§ **Task**
Convert everything from the line containing "You are a GUI" down to the line containing "Screen dimensions: 947x800" into a Markdown table with the columns Num and Content, one row per line and no rows for blank lines.

§ **Supplied records**
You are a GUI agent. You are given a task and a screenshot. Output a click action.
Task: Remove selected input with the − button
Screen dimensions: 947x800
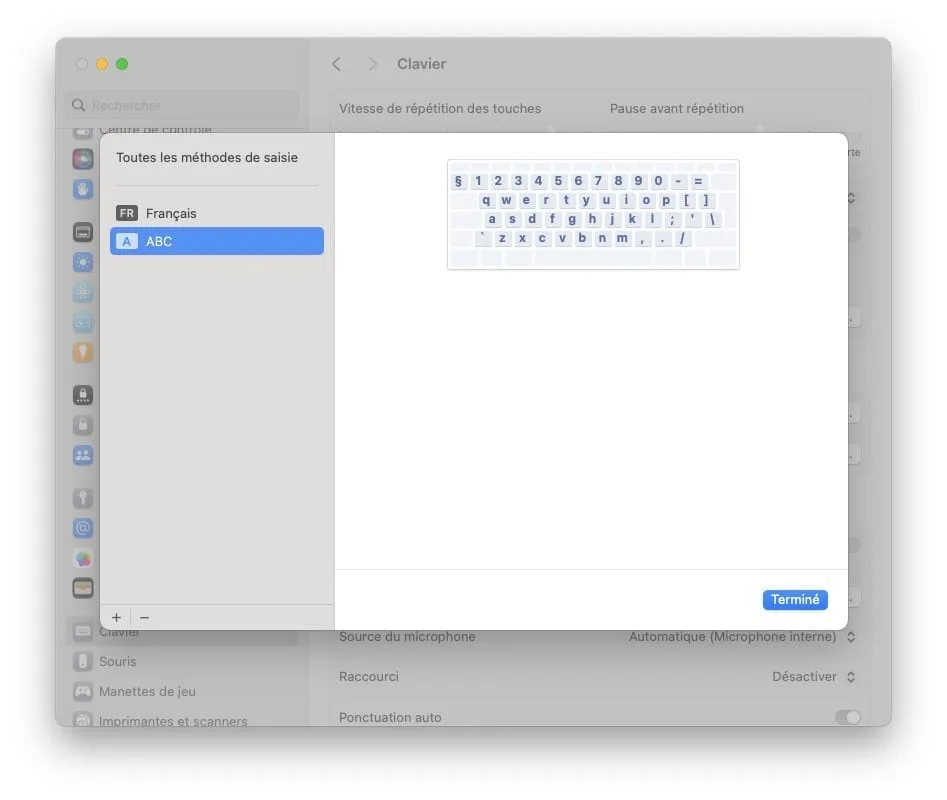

* * *

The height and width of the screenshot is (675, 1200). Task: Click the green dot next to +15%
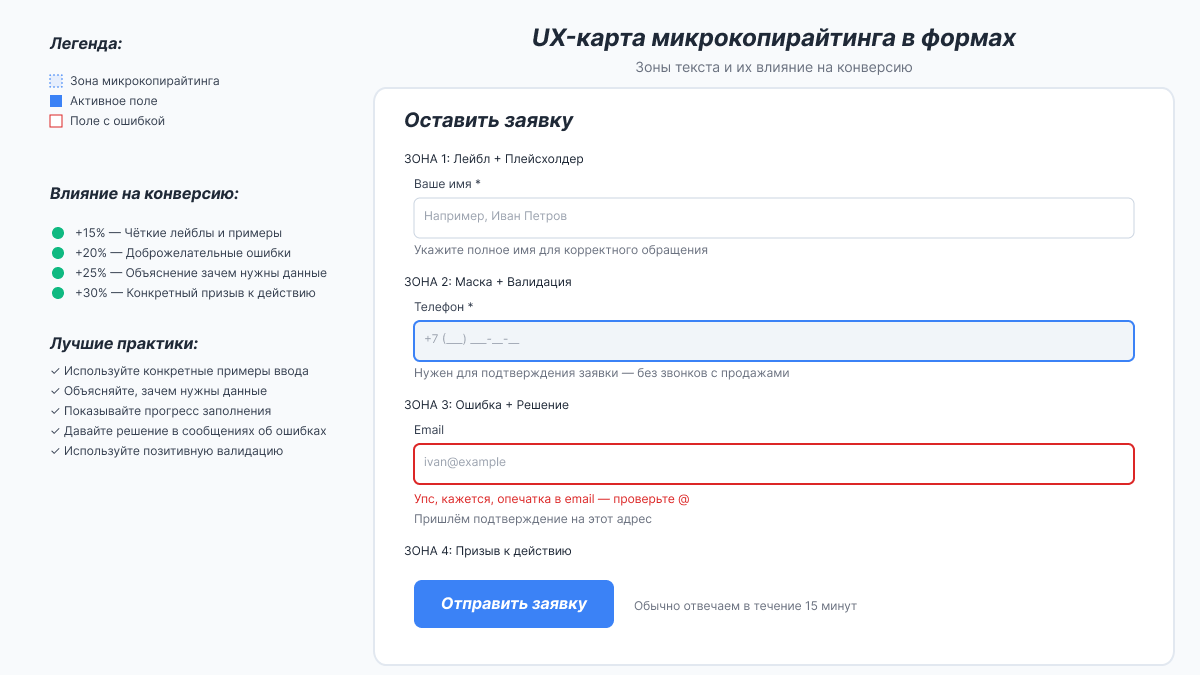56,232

§ **Task response**
| Num | Content |
|---|---|
| 1 | You are a GUI agent. You are given a task and a screenshot. Output a click action. |
| 2 | Task: Remove selected input with the − button |
| 3 | Screen dimensions: 947x800 |